Here's the problem. I haven't come to terms with my new fashion rules yet. I'm not used to the weather/lack of seasons here. If it's warm all day but chilly at night, can I wear wool pants because it's February? Or should I not because it was 70 degrees that day? Is it okay to not wear pantyhose if it is warm? Even though it IS February? And my legs are really white? I tried observing other women at church, but that didn't help me a whole lot. I mean there were girls without nylons, but they were also girls wearing them.

Since I never know what to wear and my hair was starting to look like Bo Duke's, I decided I needed a haircut to make me feel better. I unpacked my Mandy Moore pics and got out the phone book. I found a lot of strangely named salons ("Hotheads" and "Total Concern for the Bride"), so I decided to get out of the house and do some drive-bys of these places. I ended up getting my hair cut in Regis at the mall by a woman named Jesus (she went by Maggie) who told me she had washed my hair twice so I wouldn't have to wash it the next day.

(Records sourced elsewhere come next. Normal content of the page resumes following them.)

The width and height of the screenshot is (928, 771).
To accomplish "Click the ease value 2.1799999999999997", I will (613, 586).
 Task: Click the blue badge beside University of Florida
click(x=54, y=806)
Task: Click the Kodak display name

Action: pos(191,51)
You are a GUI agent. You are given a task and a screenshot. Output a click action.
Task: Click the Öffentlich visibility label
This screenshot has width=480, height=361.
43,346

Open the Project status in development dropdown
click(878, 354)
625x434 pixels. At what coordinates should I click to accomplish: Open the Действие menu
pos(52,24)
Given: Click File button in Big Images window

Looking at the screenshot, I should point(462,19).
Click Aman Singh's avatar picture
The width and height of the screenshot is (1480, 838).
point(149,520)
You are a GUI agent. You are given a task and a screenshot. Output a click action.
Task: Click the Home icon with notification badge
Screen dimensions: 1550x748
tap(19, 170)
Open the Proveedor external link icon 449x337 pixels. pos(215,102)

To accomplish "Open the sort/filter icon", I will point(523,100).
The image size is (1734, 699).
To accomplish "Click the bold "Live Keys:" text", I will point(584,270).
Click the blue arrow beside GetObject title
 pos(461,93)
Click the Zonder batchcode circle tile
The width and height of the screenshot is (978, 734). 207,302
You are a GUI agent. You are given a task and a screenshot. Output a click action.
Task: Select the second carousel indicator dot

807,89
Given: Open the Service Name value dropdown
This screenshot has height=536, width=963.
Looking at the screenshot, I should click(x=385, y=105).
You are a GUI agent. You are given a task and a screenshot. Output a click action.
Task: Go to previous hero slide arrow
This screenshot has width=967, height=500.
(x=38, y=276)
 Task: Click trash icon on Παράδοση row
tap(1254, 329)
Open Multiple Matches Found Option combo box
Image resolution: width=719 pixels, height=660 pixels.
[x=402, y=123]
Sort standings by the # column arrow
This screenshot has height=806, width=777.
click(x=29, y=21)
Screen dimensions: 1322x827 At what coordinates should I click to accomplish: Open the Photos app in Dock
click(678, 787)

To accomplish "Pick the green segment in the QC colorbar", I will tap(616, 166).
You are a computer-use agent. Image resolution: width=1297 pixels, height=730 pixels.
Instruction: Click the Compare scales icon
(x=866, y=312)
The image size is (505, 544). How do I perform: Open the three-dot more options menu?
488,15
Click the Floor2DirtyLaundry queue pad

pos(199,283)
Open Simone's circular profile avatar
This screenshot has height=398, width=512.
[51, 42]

I also have some blue Nike casual tennis shoes that I have taken to wearing daily. They are comfortable and cute and have a small pattern of clusters of three flowers. It turns out though that the clusters of three flowers look like paw prints and peeps think I'm running around in "Blue's Clues" shoes. Not exactly chic, I know. But it hasn't stopped me from wearing them everyday no matter what color or style of top I have on.

I never said "top" until I married Neil who always says it when I ask him what I will wear. "What will I wear today, husband?" "Jeans and a top" is his standard, very helpful reply. I think it's because he doesn't know whether he should say shirt or blouse or better yet, something specific. But it's still cute and I'm going to stick with it. It's the least I can do now that he is trying to sport a southern accent.

Friday, February 10, 2006

I'm Married Now, Suckahs

Evabody told me that married life would be an adjustment. But as I sit here at 1 o'clock in the afternoon in my bathrobe with my orange juice, all I know is, my adjustment just hasn't been that bad. I mean, would you have to adjust to being asleep at 10:30 in the morning when your husband brings you a bowl of homemade cake frosting to eat? or when you are instant messaging in your pajamas at 3 p.m. while downing some little smokies? I don't think so. And what if you had your own bedside table with a drawer containing 4 lbs. of Snickers Minis and a bottle of Tums? I don't think I'd hear you complaining either.

Plus, it's not like we're one of these gag-me cheesey couples with matching hiking pants and water bottles who can never be apart. Neil is perfectly happy to wear his hiking pants while cooking up some supper in the kitchen while I wear mine in the other room to watch Beauty and the Geek 2.

Now that all the wedding stuff is over, this seems like cake. I mean, it wasn't really ideal to be ralphing in front of my fiance on the trip from Tennessee to Utah before our wedding. Or when our sheepherder sealer consistently mispronounced my name. Or when he mispronounced pornography (as phonography) for that matter. But is mentioning pornography during a marriage ceremony really a good idea anyway?

And maybe the officiator at our ring ceremony did use my mother's first name instead of mine. And maybe I did nail my 14-year-old sister in the face when I tossed my bouquet. But these were all just trivial bumps on the road to a fabulous life with a man who is just happy when I address him as "husband" because it's a step in the right direction from "dude."